A World Aquatics reconhece a Rússia e a Bielorrússia e permite bandeiras, uniformes e hinos, mas a Ucrânia condena a decisão
"Essa decisão desvaloriza a memória de mais de 650 atletas ucranianos que nunca mais competirão", disse o Ministro dos Esportes da Ucrânia.
A World Aquatics, órgão que regula todos os esportes aquáticos incluindo natação, mergulho, natação artística e polo aquático, suspendeu a proibição para atletas russos e bielorrussos, vigente desde a invasão da Ucrânia em fevereiro de 2022.

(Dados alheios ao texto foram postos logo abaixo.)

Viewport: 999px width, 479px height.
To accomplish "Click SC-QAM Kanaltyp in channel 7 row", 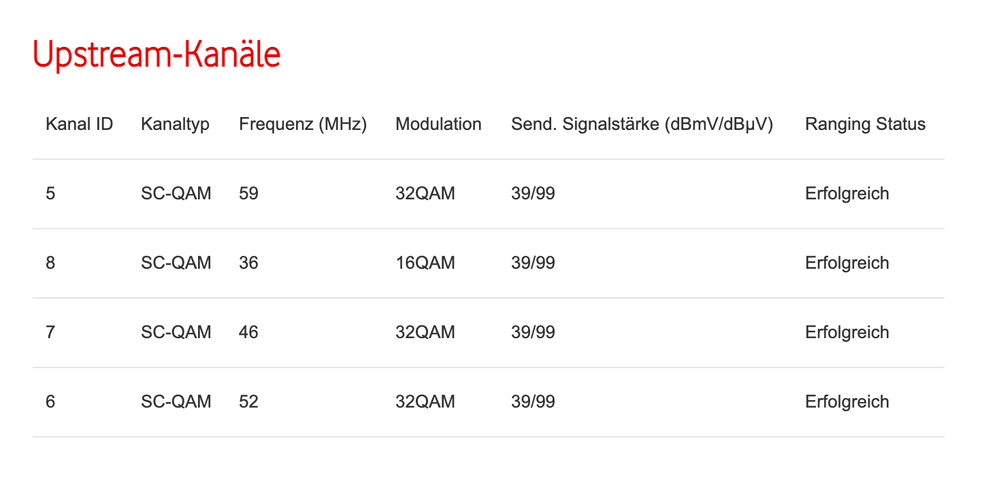I will point(176,332).
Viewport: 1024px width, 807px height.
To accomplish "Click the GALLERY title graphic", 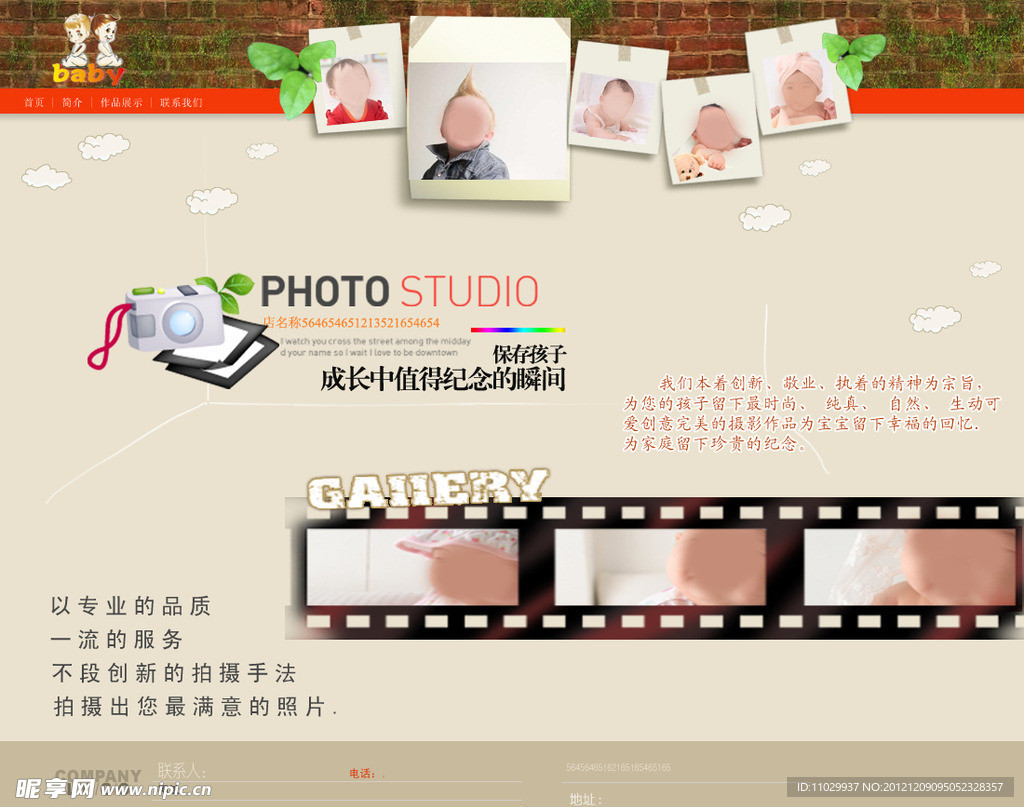I will coord(427,487).
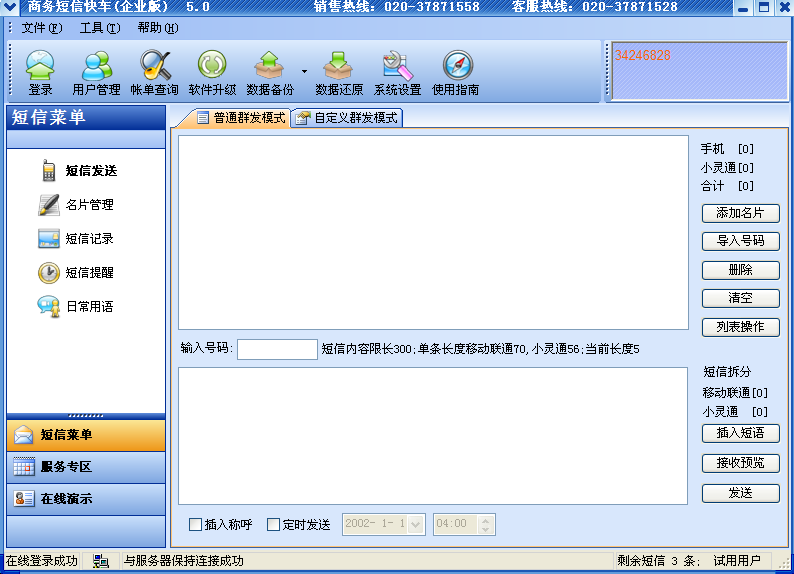Image resolution: width=794 pixels, height=574 pixels.
Task: Open the 使用指南 user guide
Action: 456,72
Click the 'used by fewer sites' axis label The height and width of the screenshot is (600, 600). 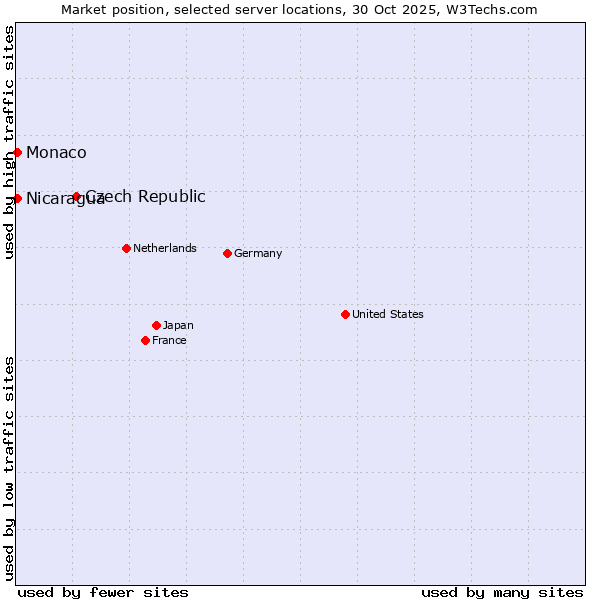coord(103,592)
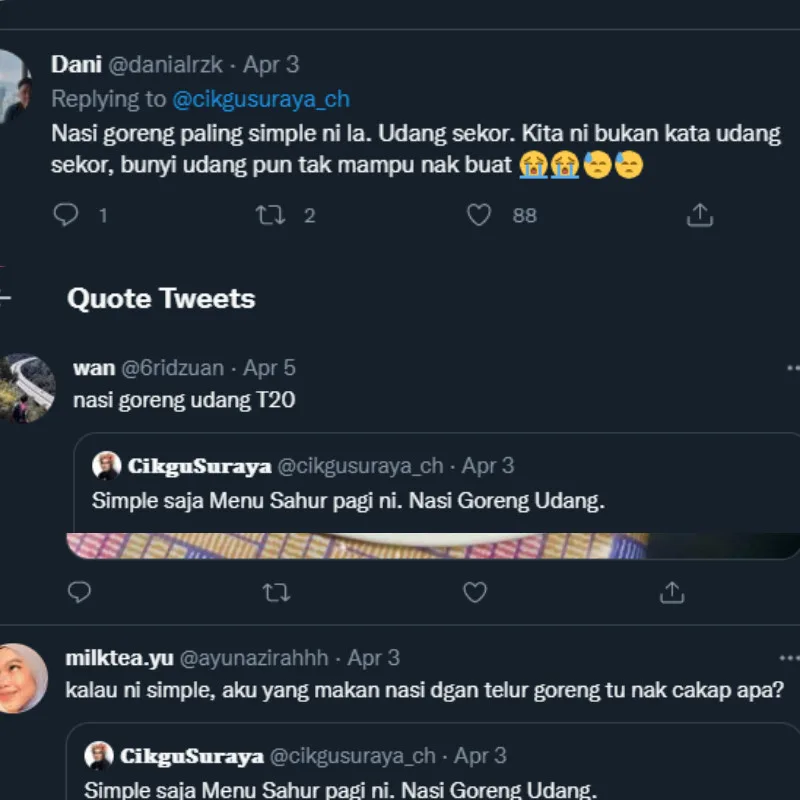Open the quoted tweet's food image preview

click(x=400, y=546)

Os atletas poderão representar seus países e usar seus uniformes e bandeiras oficiais ou ouvir seus hinos nacionais após passar por pelo menos quatro controles antidoping consecutivos e completar verificações de antecedentes; e Rússia e Bielorrússia retomarão os direitos de filiação plena e seriam representadas em campeonatos oficiais, incluindo o próximo Campeonato Mundial de Atletismo de 2027 em Budapeste.

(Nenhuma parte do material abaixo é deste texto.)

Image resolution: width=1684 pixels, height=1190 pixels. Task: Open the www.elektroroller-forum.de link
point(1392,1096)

Seu presidente, Husain Al Musallam, disse que a World Aquatics, junto com a AQIU (Unidade de Integridade Aquática), tem trabalhado nos últimos três anos para "garantir que o conflito possa ser mantido fora dos locais de competição esportiva". "Estamos determinados a garantir que piscinas e águas abertas continuem sendo locais onde atletas de todas as nações possam se reunir em competições pacíficas."

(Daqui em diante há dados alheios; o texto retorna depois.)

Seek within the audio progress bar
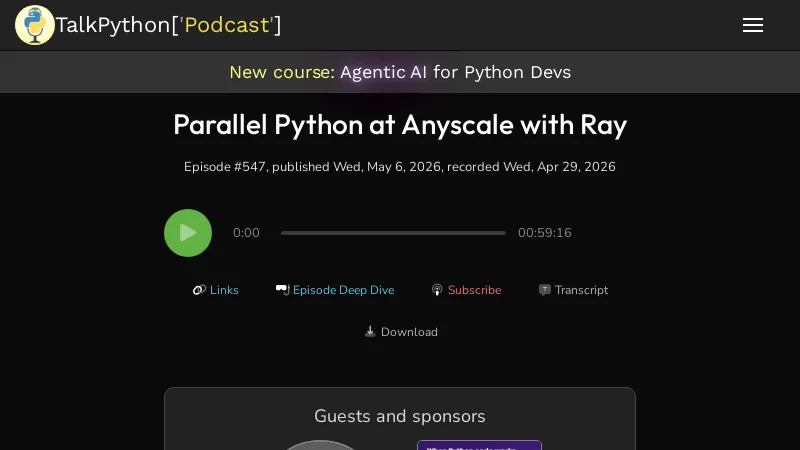This screenshot has width=800, height=450. coord(393,233)
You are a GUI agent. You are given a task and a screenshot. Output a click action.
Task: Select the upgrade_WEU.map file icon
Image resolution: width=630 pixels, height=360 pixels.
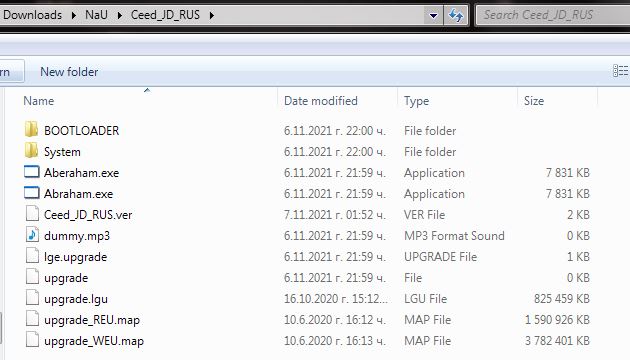click(x=32, y=340)
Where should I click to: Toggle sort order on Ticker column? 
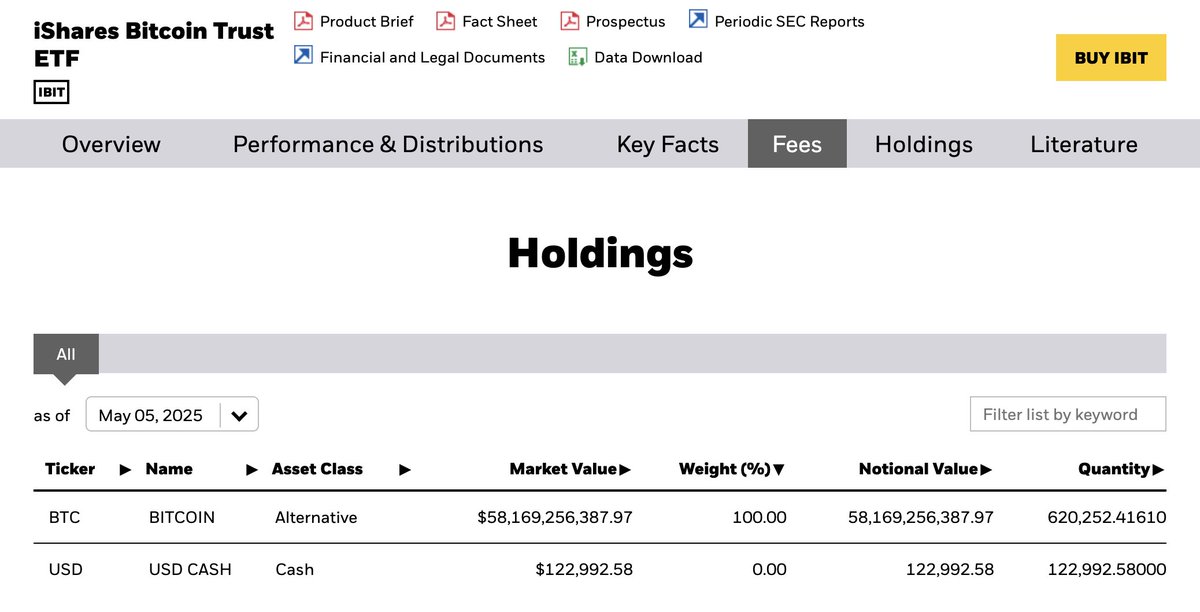click(x=125, y=469)
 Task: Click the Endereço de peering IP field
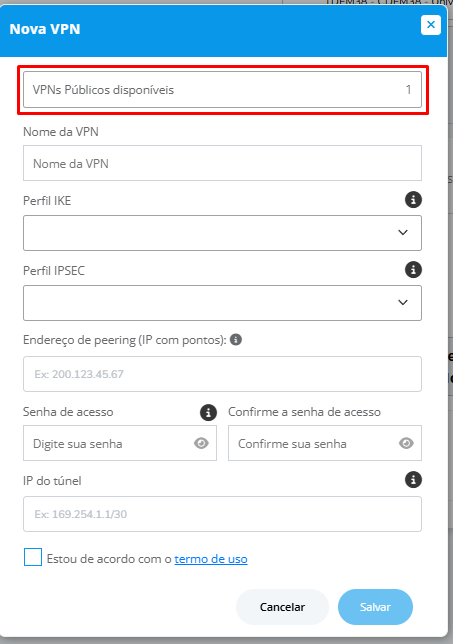(x=222, y=374)
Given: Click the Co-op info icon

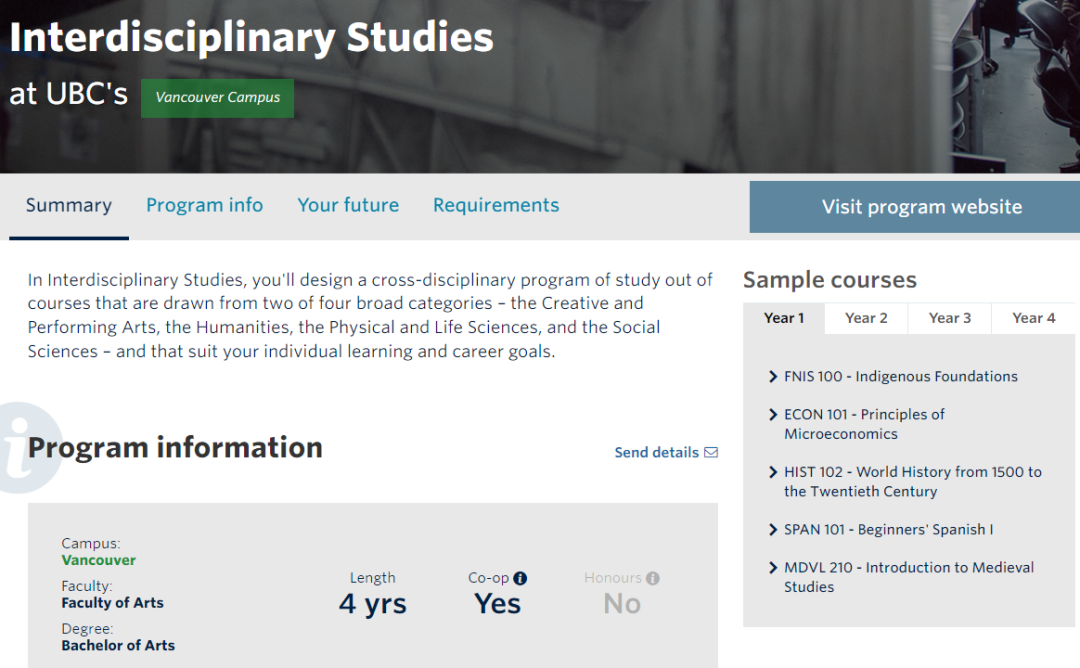Looking at the screenshot, I should pyautogui.click(x=520, y=578).
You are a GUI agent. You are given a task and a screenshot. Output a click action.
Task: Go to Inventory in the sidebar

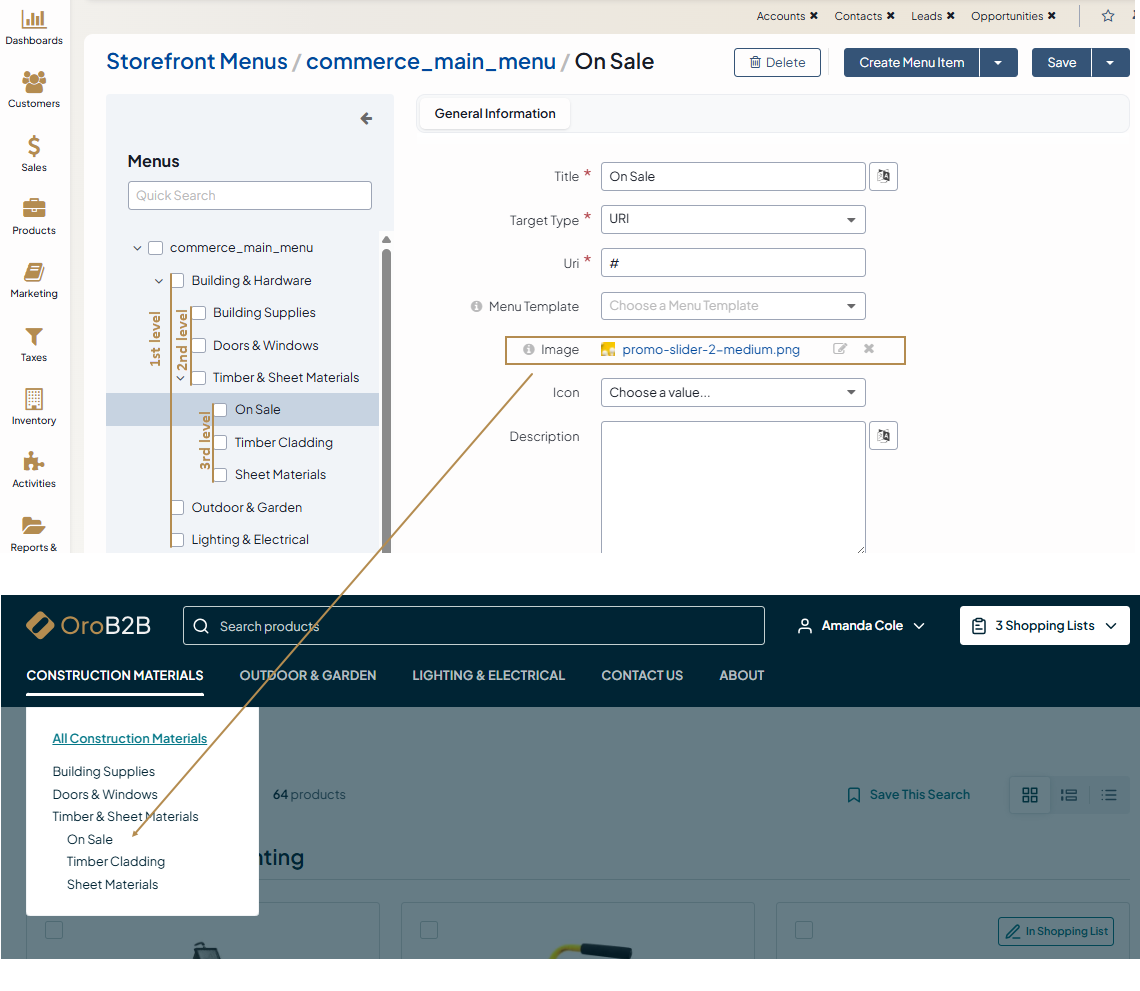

Como aconteceu com outras competições, incluindo os Jogos Olímpicos, atletas russos e bielorrussos puderam participar como atletas neutros, mas essa medida redefine as coisas como eram antes da invasão da Ucrânia há quatro anos, o que provocou protestos do governo ucraniano e da federação de natação. "Essa decisão desvaloriza a memória de mais de 650 atletas ucranianos que nunca mais competirão, justamente por causa da agressão armada da Federação Russa", disse o Ministro da Juventude e Esportes, Matvii Bidnyi.